Par mémoire enregistré le 2 juin 2022, la société Dekra Industrial, représentée par Me Chautemps, conclut au rejet des conclusions dirigées contre elle et demande à la cour :
1°) d'annuler le jugement en ce qu'il l'a condamnée à indemniser la commune de Bellerive-sur-Allier et subsidiairement à être intégralement garantie de toute condamnation ;
2°) de mettre à la charge de la commune de Bellerive-sur-Allier, solidairement avec toute autre partie perdante, la somme de 5 000 euros au titre de l'article L. 761-1 du code de justice administrative.
Elle fait valoir que :
- les désordres ne lui sont pas imputables et sont étrangers à ses missions de contrôle technique, notamment la mission LE qui n'incluait pas l'état des murs des douves ni les travaux de curage réalisés par la société Eiffage routes centre-est ;
- le quantum indemnisable de la commune doit être ramené à la somme maximale de 67 351,08 euros correspondant aux travaux d'enrochement, les travaux de reprise en béton banché allant au-delà des travaux nécessaires à la remédiation des désordres ;
- la réfection de la terrasse n'étant pas incluse dans les travaux initialement prévus au lot n° 1, les travaux de reprise de la terrasse constituent des travaux d'amélioration qui ne sauraient être indemnisés ;
- la commune a volontairement minimisé les travaux de reprise sur le mur des douves et a entièrement concouru aux désordres ;
- elle n'a commis aucune faute dans l'exercice de ses missions ;
- il n'y a pas lieu de retenir un chiffrage toutes taxes comprises ;
- subsidiairement, sa responsabilité ne saurait excéder une quote-part de 3 % ;
- elle doit être intégralement garantie par les sociétés Eiffage routes centre-est, ACA Architectes et SAER dont les fautes sont à l'origine des désordres ;
- les appels en garantie dirigés contre elle ne sont pas fondés et doivent être rejetés.
II - Par requête enregistrée le 30 mai 2022 sous le n° 22LY01682, la société SAER, représentée par la SELARL Huguet-Barge-Caiserman-Fuzet, demande à la cour :
1°) d'annuler le jugement en tant qu'il la condamne et de rejeter les demandes présentées contre elle devant le tribunal ;
2°) subsidiairement de condamner les sociétés Eiffage Travaux Publics, Dekra International et SAER à la garantir de la totalité des condamnations ;
3°) de mettre à la charge de la commune de Bellerive-sur-Allier ou de qui mieux la somme de 5 000 euros au titre de l'article L. 761-1 du code de justice administrative ainsi que les entiers dépens.
Elle fait valoir que :
- les désordres en cause ne lui sont pas imputables et résultent exclusivement du curage trop profond des douves effectué par Eiffage TP et de la mise en place sur la terrasse à l'arrière du château d'un remblai de 70 cm d'épaisseur par la société André Espaces Verts ;
- la commune de Bellerive-sur-Allier a commis une faute exonératoire de responsabilité en refusant son devis du 29 avril 2013 par lequel elle préconisait, eu égard à la fragilité du mur, une réfection complète ;
- subsidiairement, si sa responsabilité décennale devait être retenue, sa quote-part de responsabilité devrait être réduite ;
- le quantum des préjudices indemnisés doit être limité de la somme de 67 351,08 euros correspondant aux travaux d'enrochement ;
- compte tenu des fautes commises par les sociétés ACA Architectes, Dekra Industrial, Eiffage route centre-est et par la commune de Bellerive-sur-Allier, celles-ci doivent la garantir intégralement.

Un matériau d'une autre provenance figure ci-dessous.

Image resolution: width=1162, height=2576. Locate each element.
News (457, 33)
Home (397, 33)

Par mémoire enregistré le 28 juillet 2022, la société Eiffage Routes Centre-Est, venant aux droits de la société Eiffage Travaux Publics, représentée par la SELARL Lexavoue Riom-Clermont, conclut aux mêmes fins et par les mêmes moyens que son mémoire en défense produit à l'instance n° 22LY01579 et à ce que toute partie perdante lui verse la somme de 5 000 euros au titre de l'article L. 761-1 du code de justice administrative.

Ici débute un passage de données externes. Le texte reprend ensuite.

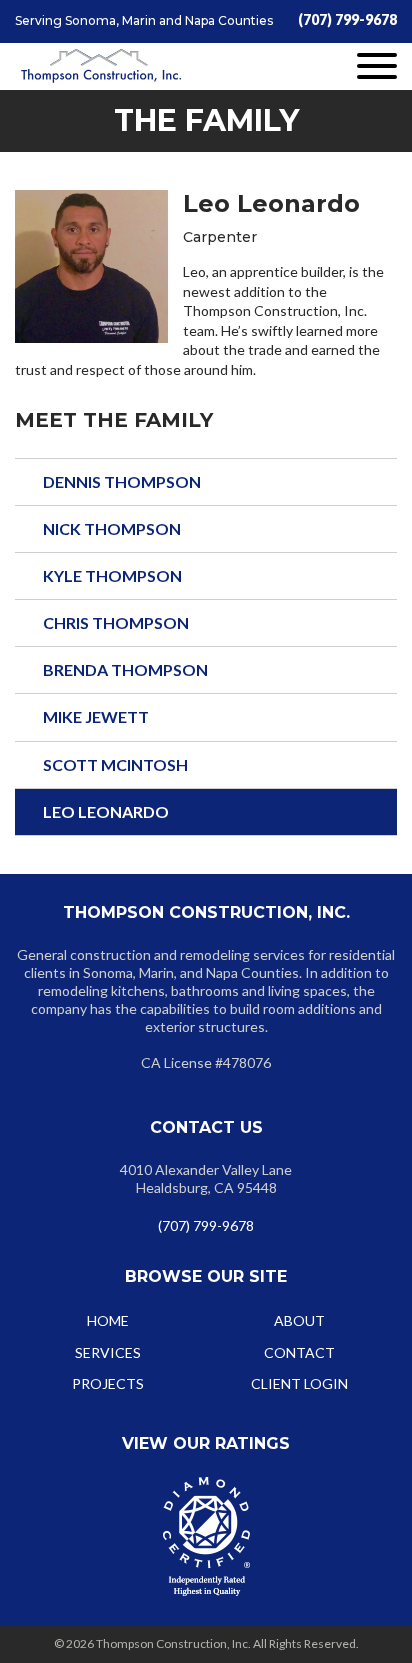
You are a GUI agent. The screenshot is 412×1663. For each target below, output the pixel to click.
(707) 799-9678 (347, 19)
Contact (299, 1352)
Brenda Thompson (125, 669)
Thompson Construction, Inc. (101, 67)
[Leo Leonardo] (91, 266)
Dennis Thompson (122, 481)
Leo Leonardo (106, 811)
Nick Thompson (112, 528)
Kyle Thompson (112, 575)
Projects (108, 1383)
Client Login (299, 1383)
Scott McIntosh (115, 764)
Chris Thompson (116, 622)
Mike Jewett (96, 716)
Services (108, 1352)
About (299, 1320)
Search (356, 1017)
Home (108, 1320)
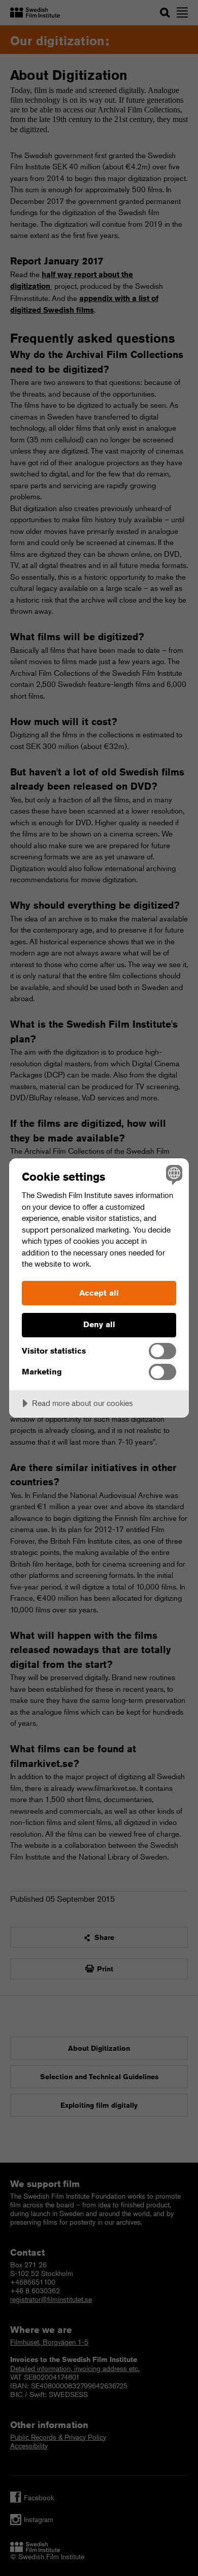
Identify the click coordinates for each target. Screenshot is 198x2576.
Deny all (99, 1324)
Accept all (99, 1293)
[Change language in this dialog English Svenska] (173, 1174)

Par mémoire enregistré le 13 septembre 2022, la commune de Bellerive-sur-Allier, représentée par la SELARL Teillot et associés, conclut aux mêmes fins et par les mêmes moyens que son mémoire en défense produit à l'instance n° 22LY01579 et à ce que toute partie perdante lui verse la somme de 5 000 euros au titre de l'article L. 761-1 du code de justice administrative.
Par mémoire enregistré le 2 juin 2023, la société Dekra Industrial, représentée par Me Chautemps, conclut aux mêmes fins et par les mêmes moyens que son mémoire en défense produit à l'instance n° 22LY01579 et à ce que toute partie perdante lui verse la somme de 5 000 euros au titre de l'article L. 761-1 du code de justice administrative.
La clôture de l'instruction a été fixée au 4 mars 2024 par ordonnance du même jour, prise en application des articles R. 611-11-1 et R. 613-1 du code de justice administrative.
Vu les autres pièces des dossiers ;
Vu :
- le code des marchés publics ;
- le code général des impôts ;
- le code de justice administrative ;
Les parties ayant été régulièrement averties du jour de l'audience ;
Après avoir entendu au cours de l'audience publique :
- le rapport de M. Bertrand Savouré, rapporteur,
- les conclusions de Mme Christine Psilakis, rapporteure publique,
- les observations de Me Meunier pour la société Aca Architectes, de Me Roy pour la commune de Bellerive-sur-Allier, de Me Gutton pour la société Eiffage Routes Centre-Est et Me Sadek pour la société Dekra Industrial ;
Vu la note en délibéré présentée par la commune de Bellerive-sur-Allier le 27 septembre 2024 ;
Considérant ce qui suit :
1. En 2010, la commune de Bellerive-sur-Allier a engagé des travaux de rénovation et de reconversion en hôtel-restaurant du château de Bost dont elle est propriétaire, incluant en particulier l'aménagement d'une terrasse devant être constituée dans sa partie centrale par un apport de remblai soutenu par l'ancien mur de douves. La maîtrise d'œuvre de l'opération a été confiée, par acte d'engagement du 20 mars 2010, à un groupement solidaire composé, notamment, de la société ACA Architectes, devenue depuis société ACA Architecture Conservat Aménagement (société ACA). Le contrôle technique (mission Hand, LE, LP, Ph et SEI) a été confié à la société Dekra Industrial. Le lot n° 1 " maçonnerie " a été confié à la société SAER et le lot n° 13 " aménagements extérieurs " à la société André Espaces Paysages. Parallèlement à ce marché, la société Eiffage Travaux Publics, aux droits de laquelle a succédé la société Eiffage Routes Centre-Est, s'est vue confier la réalisation de travaux de curage des douves du château ainsi que l'évacuation des boues résultant de cette opération.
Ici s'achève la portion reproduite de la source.